Following first half results, brokers in the FNArena database have universally lowered target prices, partly due to higher bond yield estimates but also on management's guidance to greater reinvestment in the business. In light of significant supply chain disruption and cost pressures, the half was generally considered positive.
Indeed, UBS declared the results a clear standout across the broker’s e-commerce coverage, while Canaccord Genuity contrasted a lack of surprises with recent domestic peer announcements.
Bell Potter also sees a more appealing valuation after the share price retreat and upgrades its rating to Buy from Hold, while lowering its target price to $12.10 from $12.75 on a more conservative revenue forecast, in an environment of rising interest rates.
The broker, not one of the seven brokers updated daily in the FNArena database, believes the structural shift to online, M&A prospects and new growth horizons provide potential offsets to risks from the housing cycle.

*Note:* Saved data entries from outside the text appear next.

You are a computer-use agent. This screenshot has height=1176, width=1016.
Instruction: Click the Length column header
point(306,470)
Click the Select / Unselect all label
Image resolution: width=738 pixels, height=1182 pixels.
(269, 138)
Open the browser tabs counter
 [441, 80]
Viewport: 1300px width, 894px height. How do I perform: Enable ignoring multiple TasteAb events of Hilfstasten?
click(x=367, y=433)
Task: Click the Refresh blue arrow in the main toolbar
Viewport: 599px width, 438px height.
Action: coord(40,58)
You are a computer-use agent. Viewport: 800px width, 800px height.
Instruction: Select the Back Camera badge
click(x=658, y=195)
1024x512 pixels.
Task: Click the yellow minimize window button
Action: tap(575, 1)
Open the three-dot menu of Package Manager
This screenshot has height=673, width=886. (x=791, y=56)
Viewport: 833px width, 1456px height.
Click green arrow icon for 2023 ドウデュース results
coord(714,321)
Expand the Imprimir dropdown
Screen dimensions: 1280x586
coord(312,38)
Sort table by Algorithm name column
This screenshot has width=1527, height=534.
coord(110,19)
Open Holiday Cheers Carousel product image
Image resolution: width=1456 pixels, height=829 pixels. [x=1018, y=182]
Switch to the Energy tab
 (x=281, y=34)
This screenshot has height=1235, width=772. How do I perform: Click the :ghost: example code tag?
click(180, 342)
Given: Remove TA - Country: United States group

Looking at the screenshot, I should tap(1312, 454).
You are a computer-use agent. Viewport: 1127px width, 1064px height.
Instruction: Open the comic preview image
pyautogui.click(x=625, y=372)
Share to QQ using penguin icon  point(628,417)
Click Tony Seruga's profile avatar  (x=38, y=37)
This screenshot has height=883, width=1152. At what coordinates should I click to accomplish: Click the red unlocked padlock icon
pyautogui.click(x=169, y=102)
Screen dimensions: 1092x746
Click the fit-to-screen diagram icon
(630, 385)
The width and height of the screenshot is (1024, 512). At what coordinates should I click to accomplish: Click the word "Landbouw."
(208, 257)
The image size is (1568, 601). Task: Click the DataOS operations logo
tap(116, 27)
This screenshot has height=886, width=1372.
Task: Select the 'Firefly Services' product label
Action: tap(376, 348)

First half revenue rose 46% year-on-year, while earnings were 15% above the consensus forecast, despite a rise in marketing costs as a percentage of revenue.
Jarden notes that while customer acquisition costs were higher, group operating leverage is still delivering margins in advance of management’s targets, despite an investment phase for the company.
Credit Suisse believes the online furniture and homewares retail sector remains underpenetrated by comparison with the US and UK markets. There’s considered to be a material opportunity for Temple & Webster to both gain market share and achieve long-term operating leverage.
First half results
The above consensus first half results were achieved via a growing number of active customers, a higher average order value, improving rates for website conversion and category expansion, explains Credit Suisse.
Moreover, repeat customers represented around 33% of active customers in the second half and their number grew compared to the previous corresponding period. The analyst retains an Outperform rating.
Revenue growth resulted in an earnings (EBITDA) margin of 5.1%, which sits ahead of the 2-4% target range for FY22, despite continued reinvestment.
Average revenue per active customer grew by 10%, the sixth consecutive quarter of growth. Meanwhile, business-to-business (B2B) divisional revenue rose 49%, while home improvement climbed by 95%.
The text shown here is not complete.